前回は「マインドフルネス」を理解するため考察をしました。

「マインドフルネスの概念」を理解することの難儀さから始めた前回の考察。

そして3つのポイントに絞って考察していった先に見えてきたもの。

それは「マインドフルネス」は能力開発のための方法論であったということ。

ビジネスパーソンにとっては活用さえ間違えなければ有益なソリューションになるでしょう。

それはそれで結構。

ですが合わせて考えておきたい「リスク」について、客観的に指摘している情報をなかなか見かけない。

なぜか?

今回は前回でなんとなく見えてきた「マインドフルネス」の実体をもとにその「本質」と「リスク」を考えてみます。

=目次= 

 

 

1.マインドフルネスが行う瞑想とは

私たち日本人にとって仏道修行、坐禅、瞑想といった文化的資産は至極自然のうちに存在しています。

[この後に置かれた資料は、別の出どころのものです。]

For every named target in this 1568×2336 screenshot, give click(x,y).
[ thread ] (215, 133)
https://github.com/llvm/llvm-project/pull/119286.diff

恐らく、誰一人として大きな違和感を感じることはないでしょう。

たとえあなたが「無宗教」主義を主張したとしても、それはそれとしてこれらの文化的資産に違和感はないはずです。

 

ところが、欧米の人達にとって東洋文化(仏教、禅、修行など)はカルチャーギャップを感じるはず。

 

特に坐禅については不可思議極まりないに違いない。

なにゆえに座して瞑想するのか?

それによって何を得ることが出来るのか?

そう考えるでしょう。

 

実はこう考えること自体が既に『坐禅』から逸脱しています。

坐禅』は(諸説主張はありますが)そこに坐すことそのものであり、何かを求めるために行うものではないということです。

ただ、坐して瞑想する。

雑念はひたすら受け流す。

自らに集中して、ひたすら坐して瞑想する。

 

欧米の方々には、合理性や生産性を感じられないがゆえに、理解に苦しむでしょう。

一方では東洋文化の神秘性になにか憧れのようなものを感じるようで、日本にやってきては、実際に坐禅をやってみる。

やってみると、これまでには感じられなかったなんともいえない不思議な心もちを覚える。

そして、初めて『坐禅』を知ることになるわけです。

即ち『目的のためになにかをする』ことではなく、『ただなにかをする』ことの大切さを体感するのです。

 

では『マインドフルネス瞑想』とは何をするのでしょうか?

坐して瞑想をするまでは、どうも『坐禅』と似ているようです。

 

ところが、ここからが真逆的に異なり始めます。

『マインドフルネス瞑想』では目的をもって瞑想をします。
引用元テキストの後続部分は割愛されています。